Selected extract:
I’m sorry for necroposting, but I’m looking at my Synology 918+, DSM 6.2.1-23824 Update 4, Plex 1.13.4.5271 (the latest officially available from Package Center; no sideloading) and the “plex” user is very much in the “administrators” group both when looking in the Control Panel and listing the /etc/group directly:
I am keeping the administrators group membership only for DSM 5.2 backward compatibility.
When DSM 7 comes out, is stable (key element here), and DSM 6 becomes maintenance mode which retired DSM 5.2, I will remove it.
In DSM 6, I use the udev mechanism for hardware access. This runs at the OS level and below all interactive sessions.
If you remove it manually , You will have some issues with USB tuners. This is because some USB tuners have 3rd party additions to DSM. I have no access to them without administrators group but am also working a solution.
TL;DR
If you are using DSM 5.2, leave it.
If you are using USB tuners, leave it.
If you aren’t comfortable editing it, leave it.
Plex never runs an administrator shell / session. Proof of this occurs when you remove the user plex from having access permission to your media. If it were running as administrator it would be able to ignore your restriction.

The data:
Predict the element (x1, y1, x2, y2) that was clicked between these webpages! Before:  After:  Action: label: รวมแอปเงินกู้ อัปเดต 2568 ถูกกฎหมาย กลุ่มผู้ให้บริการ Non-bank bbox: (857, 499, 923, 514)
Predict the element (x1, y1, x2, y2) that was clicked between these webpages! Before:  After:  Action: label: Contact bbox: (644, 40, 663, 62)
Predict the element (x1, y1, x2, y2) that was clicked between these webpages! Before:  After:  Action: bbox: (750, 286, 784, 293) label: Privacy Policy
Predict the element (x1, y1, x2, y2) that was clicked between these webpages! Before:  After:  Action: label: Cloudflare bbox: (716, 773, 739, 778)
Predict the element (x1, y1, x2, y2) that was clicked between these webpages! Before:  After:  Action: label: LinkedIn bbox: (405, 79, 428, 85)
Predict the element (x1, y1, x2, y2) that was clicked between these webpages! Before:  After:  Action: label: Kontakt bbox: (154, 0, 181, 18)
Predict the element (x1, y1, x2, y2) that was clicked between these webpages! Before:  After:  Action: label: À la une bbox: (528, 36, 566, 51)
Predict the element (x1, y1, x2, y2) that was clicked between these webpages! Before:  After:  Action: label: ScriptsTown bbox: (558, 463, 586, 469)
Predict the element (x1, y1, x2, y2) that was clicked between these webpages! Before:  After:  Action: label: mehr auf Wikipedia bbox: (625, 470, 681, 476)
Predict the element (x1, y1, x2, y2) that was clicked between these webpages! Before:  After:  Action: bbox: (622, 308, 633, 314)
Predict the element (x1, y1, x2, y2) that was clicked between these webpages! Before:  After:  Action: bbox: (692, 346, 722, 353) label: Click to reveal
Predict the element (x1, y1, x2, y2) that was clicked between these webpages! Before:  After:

Exercise instructions:
#1 Under "TL;DR" in the forum post, which situations call for leaving the setting as it is? List each one.
#2 Return the passage of the forum post starting with "If you remove" and going on through "5.2, leave it.", copied word for word.
Base your work only on the forum post, not on the rows.

Solutions to the tasks:
#1
- Using DSM 5.2
- Using USB tuners
- Not being comfortable editing it

#2
If you remove it manually , You will have some issues with USB tuners. This is because some USB tuners have 3rd party additions to DSM. I have no access to them without administrators group but am also working a solution.
TL;DR
If you are using DSM 5.2, leave it.